— START TEXT BLOCK —

A Categorization Of Major Clustering Methods
Model-based methods: Model-based methods hypothesize a model for each of the clusters and find the best fit of the data to the given model. A model-based algorithm may locate clusters by constructing a density function that reflects the spatial distribution of the data points. It also leads to a way of automatically determining the number of clusters based on standard statistics, taking “noise” or outliers into account and thus yielding robust clustering methods.
EM is an algorithm that performs expectation-maximization analysis based on statistical modeling. COBWEB is a conceptual learning algorithm that performs probability analysis and takes concepts as a model for clusters. SOM (or self-organizing feature map) is a neural network-based algorithm that clusters by mapping high dimensional data into a 2-D or 3-D feature map, which is also useful for data visualization.

— END TEXT BLOCK —
— START SOURCE MATERIAL —

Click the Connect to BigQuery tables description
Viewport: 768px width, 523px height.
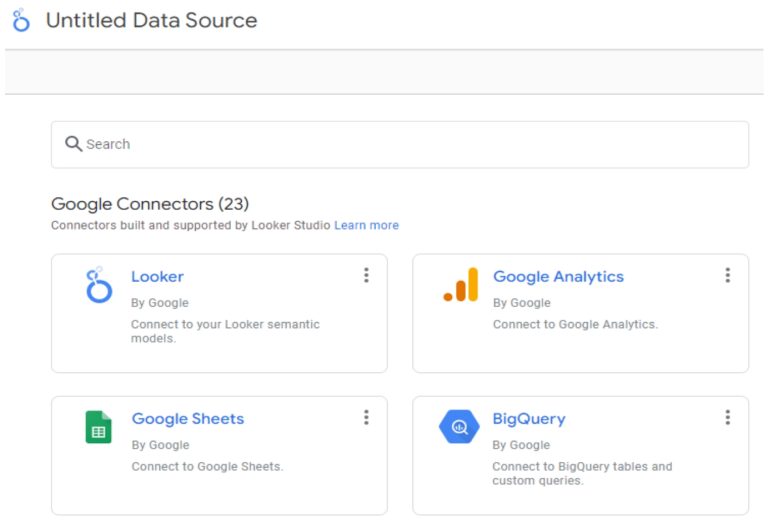pos(582,473)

— END SOURCE MATERIAL —

Extract the stretch from "EM is an algorithm" through "for data visualization." in the passage on clustering methods, copying it word for word.

EM is an algorithm that performs expectation-maximization analysis based on statistical modeling. COBWEB is a conceptual learning algorithm that performs probability analysis and takes concepts as a model for clusters. SOM (or self-organizing feature map) is a neural network-based algorithm that clusters by mapping high dimensional data into a 2-D or 3-D feature map, which is also useful for data visualization.